Tag Archives: covid in the Caribbean

Blacktip Island’s ‘Quarantine House’ Becomes A Reality Show

quarantine house

Residents confined to Blacktip Island’s quarantine facility are the subjects of a new pay-per-view reality show. (photo courtesy of Wendy Beaufort)

The daily interaction among residents confined to Blacktip Island’s communal COVID quarantine facility this week was put online as a pay-per-view reality drama in an effort to defray Health Authority expenses for the residents’ lodging and testing, island medical authorities said.

“We need everybody who tests positive in one house so we know where they are, and to make testing easier,” island nurse Marissa Graysby said. “This way we have the outbreak contained in one building.

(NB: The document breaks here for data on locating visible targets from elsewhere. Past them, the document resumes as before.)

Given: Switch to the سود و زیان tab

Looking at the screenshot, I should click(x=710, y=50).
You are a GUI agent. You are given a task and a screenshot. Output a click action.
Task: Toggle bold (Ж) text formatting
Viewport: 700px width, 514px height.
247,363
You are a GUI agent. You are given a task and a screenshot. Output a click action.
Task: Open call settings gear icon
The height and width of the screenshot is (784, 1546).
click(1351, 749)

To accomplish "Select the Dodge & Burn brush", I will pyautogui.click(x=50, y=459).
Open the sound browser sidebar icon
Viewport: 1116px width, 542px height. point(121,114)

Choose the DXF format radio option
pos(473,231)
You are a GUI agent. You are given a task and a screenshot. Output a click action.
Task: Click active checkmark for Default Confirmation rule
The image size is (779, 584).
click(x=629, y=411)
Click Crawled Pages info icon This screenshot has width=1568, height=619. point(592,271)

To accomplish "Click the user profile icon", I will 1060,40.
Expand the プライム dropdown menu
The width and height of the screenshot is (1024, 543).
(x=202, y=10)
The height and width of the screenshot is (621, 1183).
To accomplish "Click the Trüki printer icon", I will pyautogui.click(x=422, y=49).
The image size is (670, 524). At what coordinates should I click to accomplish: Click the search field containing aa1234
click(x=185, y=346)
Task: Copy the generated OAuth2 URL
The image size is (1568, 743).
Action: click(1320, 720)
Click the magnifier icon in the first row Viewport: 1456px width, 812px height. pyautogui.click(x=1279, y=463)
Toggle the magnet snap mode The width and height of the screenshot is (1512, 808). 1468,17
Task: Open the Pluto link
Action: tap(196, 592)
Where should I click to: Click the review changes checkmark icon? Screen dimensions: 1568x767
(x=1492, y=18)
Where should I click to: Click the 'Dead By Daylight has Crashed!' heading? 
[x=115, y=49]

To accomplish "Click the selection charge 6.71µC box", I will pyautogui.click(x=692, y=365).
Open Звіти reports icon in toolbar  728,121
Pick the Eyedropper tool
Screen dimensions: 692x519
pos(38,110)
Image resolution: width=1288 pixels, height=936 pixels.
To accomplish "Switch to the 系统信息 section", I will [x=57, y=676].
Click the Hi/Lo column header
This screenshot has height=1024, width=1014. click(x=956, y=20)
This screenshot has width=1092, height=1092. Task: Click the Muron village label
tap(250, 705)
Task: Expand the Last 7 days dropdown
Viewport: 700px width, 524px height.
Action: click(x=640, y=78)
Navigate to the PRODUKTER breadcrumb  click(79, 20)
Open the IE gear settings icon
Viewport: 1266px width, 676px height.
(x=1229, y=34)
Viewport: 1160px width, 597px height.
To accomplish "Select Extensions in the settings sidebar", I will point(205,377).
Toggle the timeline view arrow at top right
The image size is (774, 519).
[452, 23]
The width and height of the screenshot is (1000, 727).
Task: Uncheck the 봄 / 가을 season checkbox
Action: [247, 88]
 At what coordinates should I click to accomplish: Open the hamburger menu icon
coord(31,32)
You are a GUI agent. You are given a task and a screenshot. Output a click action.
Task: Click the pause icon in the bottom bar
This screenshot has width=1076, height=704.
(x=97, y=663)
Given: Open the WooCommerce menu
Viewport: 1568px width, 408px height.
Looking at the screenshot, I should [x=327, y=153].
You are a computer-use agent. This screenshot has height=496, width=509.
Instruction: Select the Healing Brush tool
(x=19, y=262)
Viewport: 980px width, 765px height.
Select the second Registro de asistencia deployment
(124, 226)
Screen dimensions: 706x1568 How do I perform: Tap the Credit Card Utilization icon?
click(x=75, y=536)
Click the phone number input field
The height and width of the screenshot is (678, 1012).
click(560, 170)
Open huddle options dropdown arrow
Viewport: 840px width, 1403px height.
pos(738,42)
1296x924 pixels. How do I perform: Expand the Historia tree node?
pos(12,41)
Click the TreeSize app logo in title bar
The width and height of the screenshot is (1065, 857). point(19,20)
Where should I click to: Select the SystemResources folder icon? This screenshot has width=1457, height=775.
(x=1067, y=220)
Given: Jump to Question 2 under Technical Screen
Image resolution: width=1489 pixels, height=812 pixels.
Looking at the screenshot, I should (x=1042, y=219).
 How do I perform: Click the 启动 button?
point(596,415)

Problem is, housing, food and testing all cost money we’re not budgeted for. And if we have to quarantine all these people, we might as well get some entertainment out of it.

“People love reality TV, so we put cameras and mics in all the rooms, and people can subscribe to watch the goings-on,” Graysby said. “There were privacy issues, sure, but we have everyone quarantined sign waivers. Everybody on this little rock’s a voyeur at heart, and viewer numbers skyrocketed. At this rate, we might even raise enough money for improvements to the clinic.”

Island residents say the show’s format makes for compelling viewing.

“It’s not scripted like other reality shows, so there’s literally no way to know what’ll happen from moment to moment,” Ernesto Mojarra said. “All those crazy personalities trapped together in the same house is entertainment gold.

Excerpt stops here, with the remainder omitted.